S corp liquidating dividend
Based on this example, we learn that timing differences between distributions will not alone cause an S Corporation to be treated as having more than one class of stock and, therefore, the validity of the S election won’t be lost.
Notice, however, that the example points out that the difference wasn’t the result of a “binding agreement relating to distribution or liquidation proceeds.” If the timing difference the result of a binding agreement, this would effectively be considered a difference in the shareholder’s rights, and the business would constructively be considered to have more than one class of stock and thus lose its S Corporation election.
In another PLR issued on the same day, another S Corporation had made disproportionate distributions to shareholders in order to help the shareholders satisfy their tax liability incurred from the income generated by the S Corporation itself.
The disproportionate distributions were made during tax years 1987 through 1991.
The following example paints a picture of a situation where business owners may consider this possibility: Tom and Jeff own an S Corporation called TJ Engineering as equal shareholders (i.e.

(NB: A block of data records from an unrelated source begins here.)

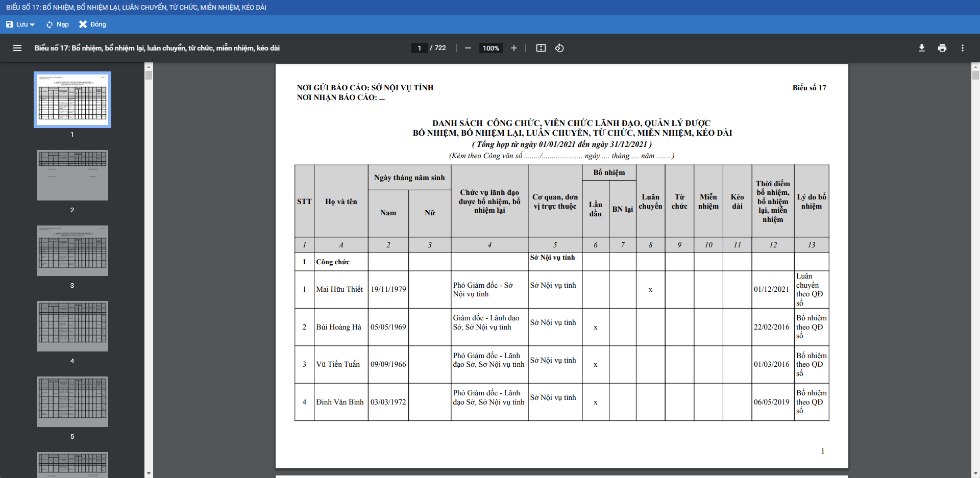The image size is (980, 478).
Task: Open the PDF more actions menu
Action: (x=962, y=48)
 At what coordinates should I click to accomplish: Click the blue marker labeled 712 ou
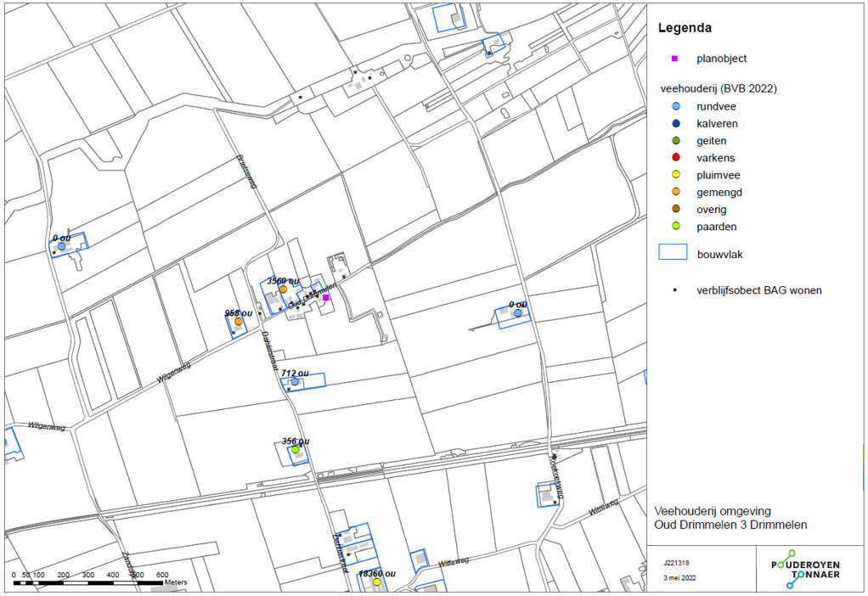click(295, 382)
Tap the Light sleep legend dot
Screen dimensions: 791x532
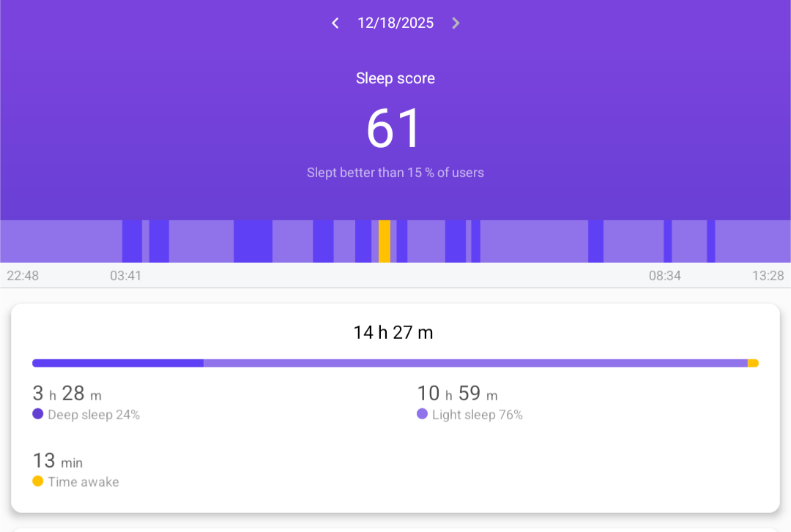[x=422, y=414]
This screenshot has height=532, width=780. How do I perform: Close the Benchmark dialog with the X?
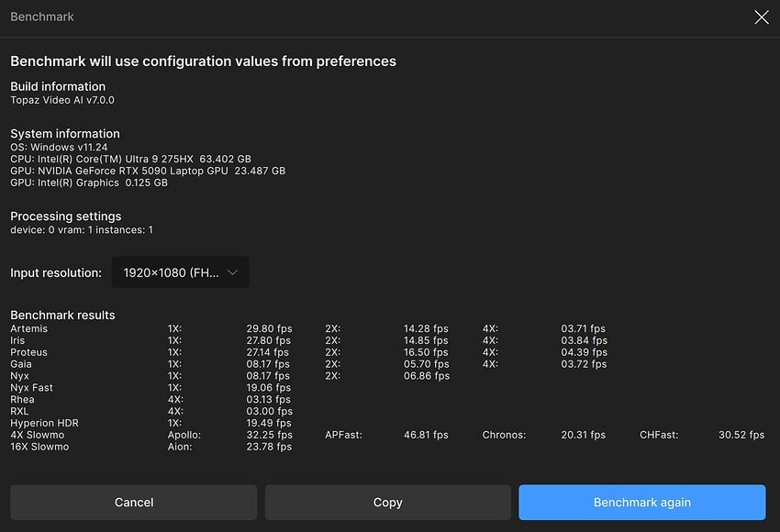click(x=761, y=17)
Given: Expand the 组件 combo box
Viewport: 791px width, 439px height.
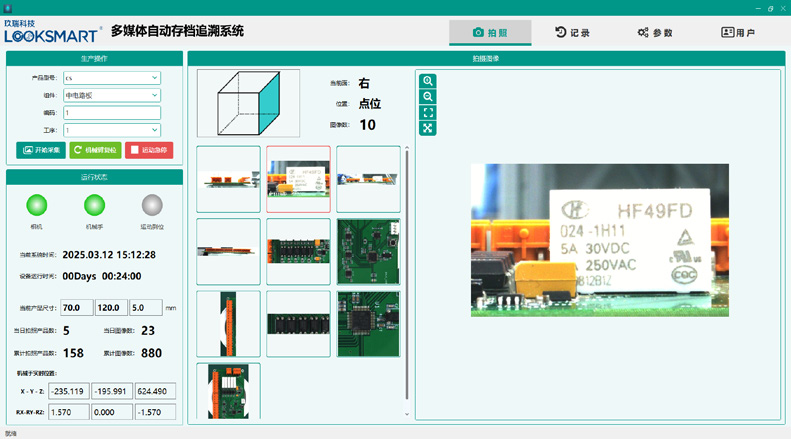Looking at the screenshot, I should point(112,95).
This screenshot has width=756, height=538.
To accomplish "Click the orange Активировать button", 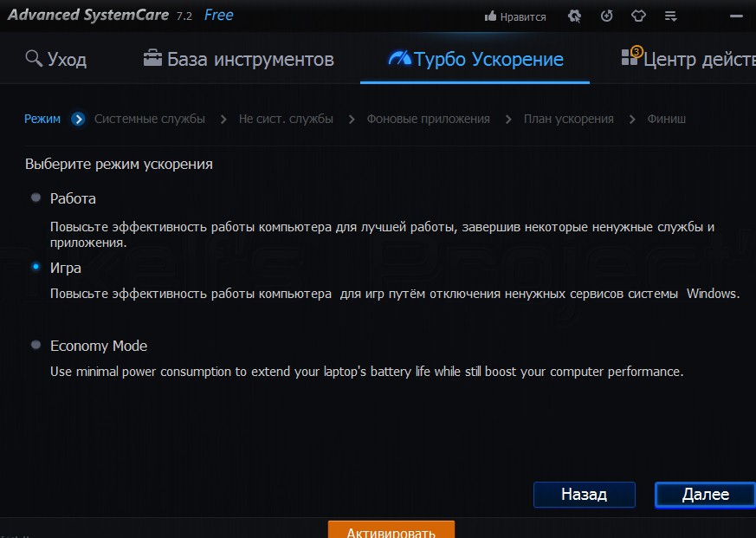I will [x=391, y=530].
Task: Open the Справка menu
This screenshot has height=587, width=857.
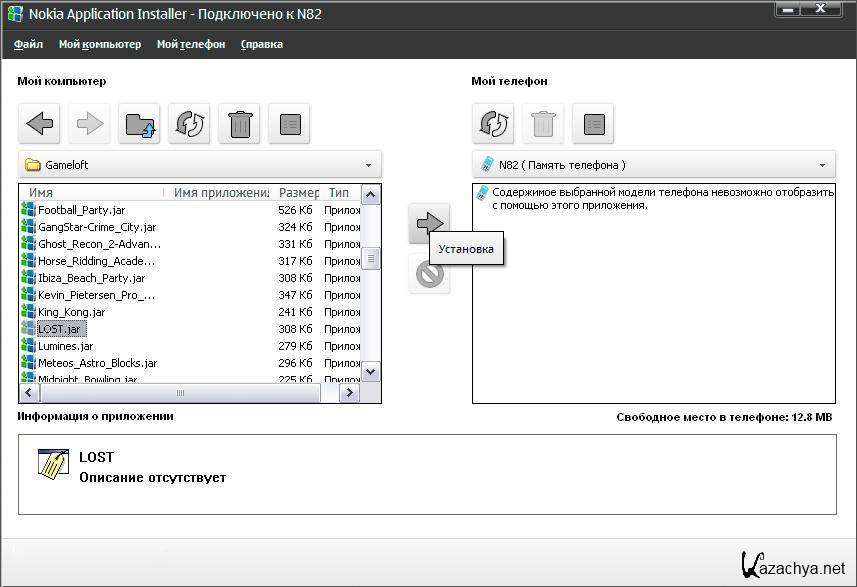Action: (x=262, y=44)
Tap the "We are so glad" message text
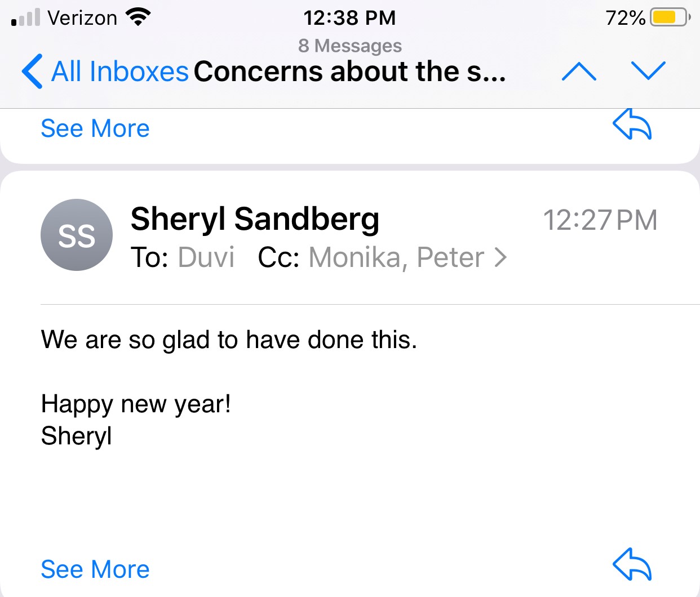This screenshot has height=597, width=700. pos(229,340)
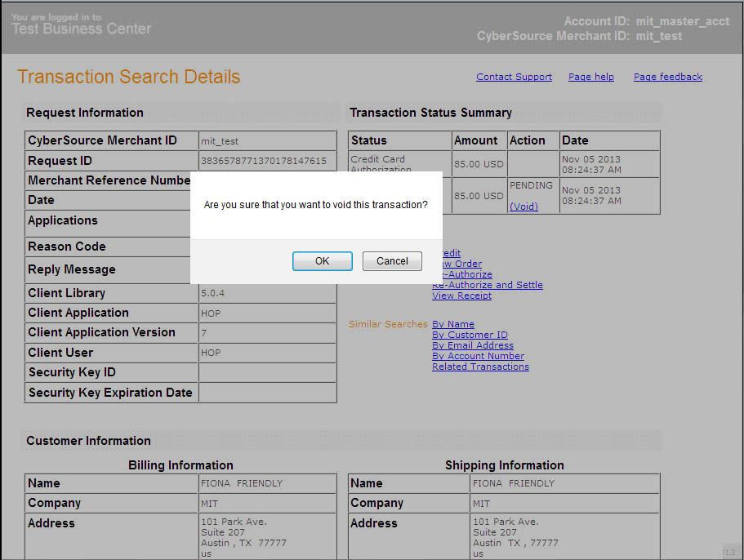Open the Contact Support link
This screenshot has width=744, height=560.
pos(514,77)
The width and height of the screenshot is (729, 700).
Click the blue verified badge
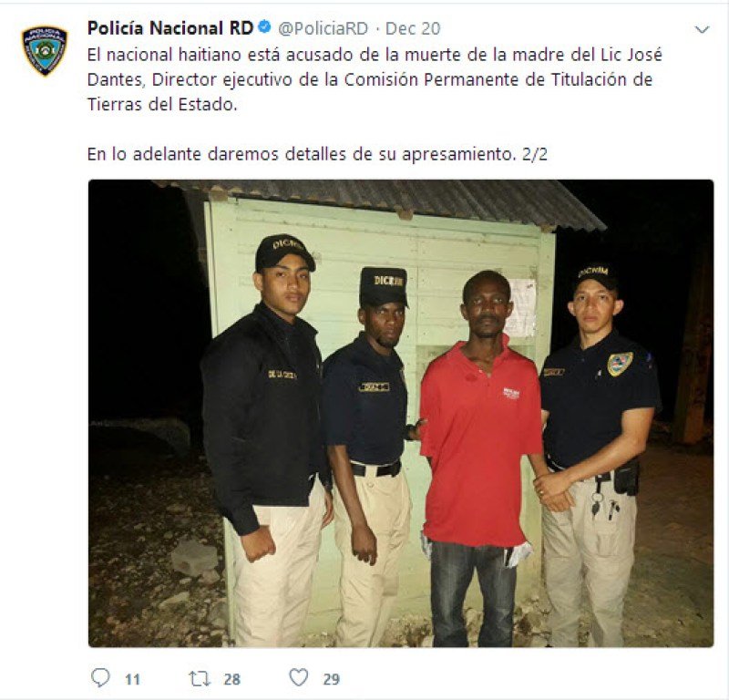coord(264,27)
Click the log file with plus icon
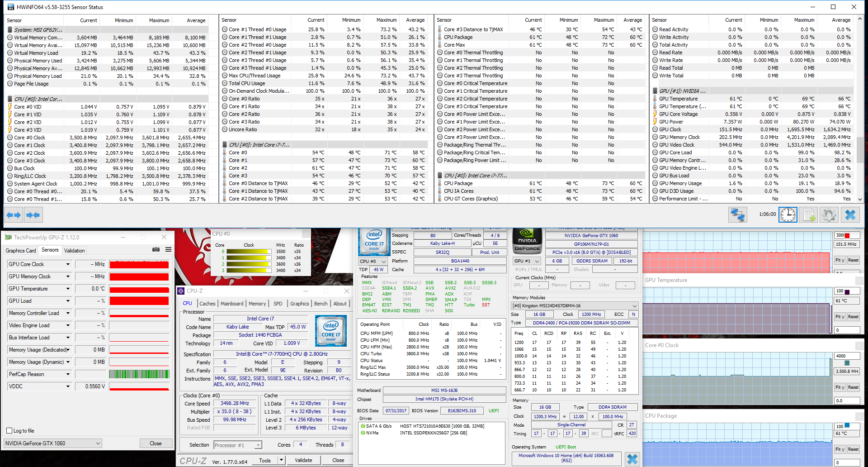Screen dimensions: 868x467 (x=808, y=215)
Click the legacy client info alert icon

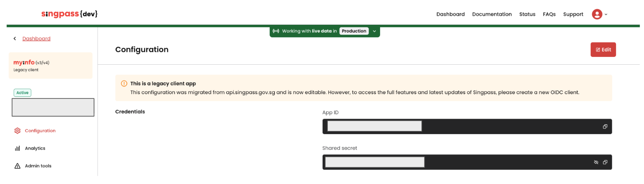click(124, 84)
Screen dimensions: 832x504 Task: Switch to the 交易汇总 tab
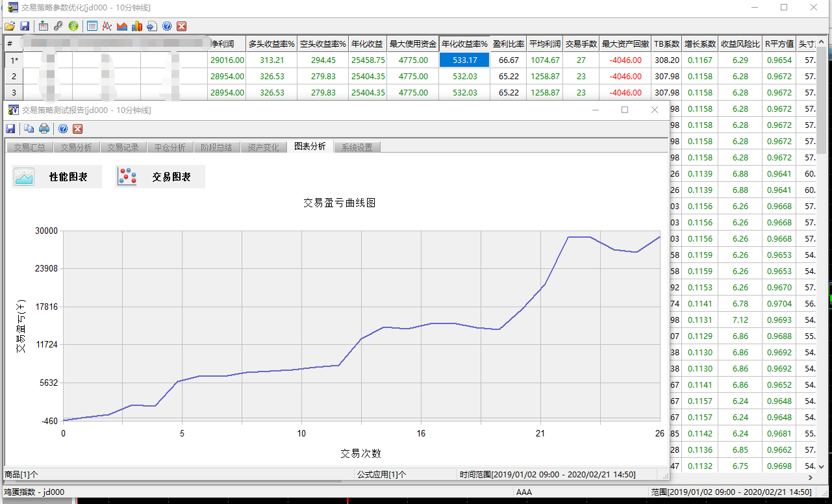29,147
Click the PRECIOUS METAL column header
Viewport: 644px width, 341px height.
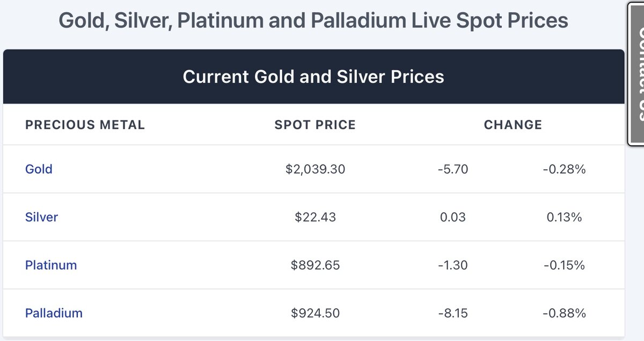point(85,125)
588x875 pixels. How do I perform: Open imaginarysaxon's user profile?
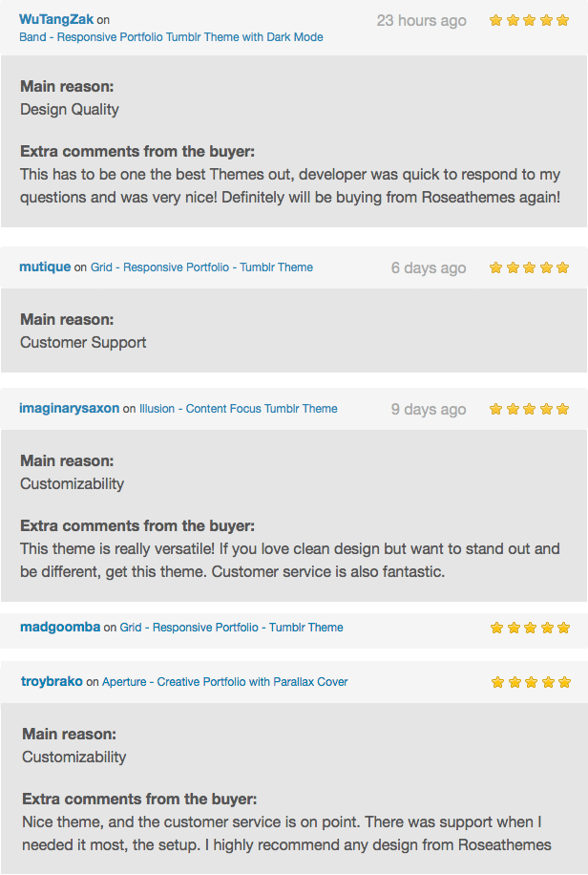(x=69, y=409)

So going back to our example, does this mean that if Tom and Jeff were to execute their plan, the business’ S Corporation election would be terminated? The first of these examples goes as follows: S, a corporation, has two equal shareholders, A and B.Tennessee law taxes dividends from stock and Tennessee courts have defined a dividend as “return upon stock.” An S Corporation distribution is a dividend from stock and therefor is taxable.Small business owners often wonder whether it’s acceptable to make disproportionate distributions to a shareholder of an S Corporation.Differences in distributions for the sake of facilitating necessary payments to some shareholders and timing differences for other legitimate purposes won’t ruin the election, but every caution should be taken to make sure that, in the end, any disproportionate distributions are later corrected with equalizing distributions.
Furthermore and for the sake of conservatism, it’s best if S Corporations avoid disproportionate distributions where possible.In short, yes, but only so long as corrective distributions are made afterwards, and so long as the disproportionate distributions are not made pursuant to any contract, shareholder agreement, or other binding document that would go so far as to suggest that shareholders have differing rights to any distributions from the S Corporation.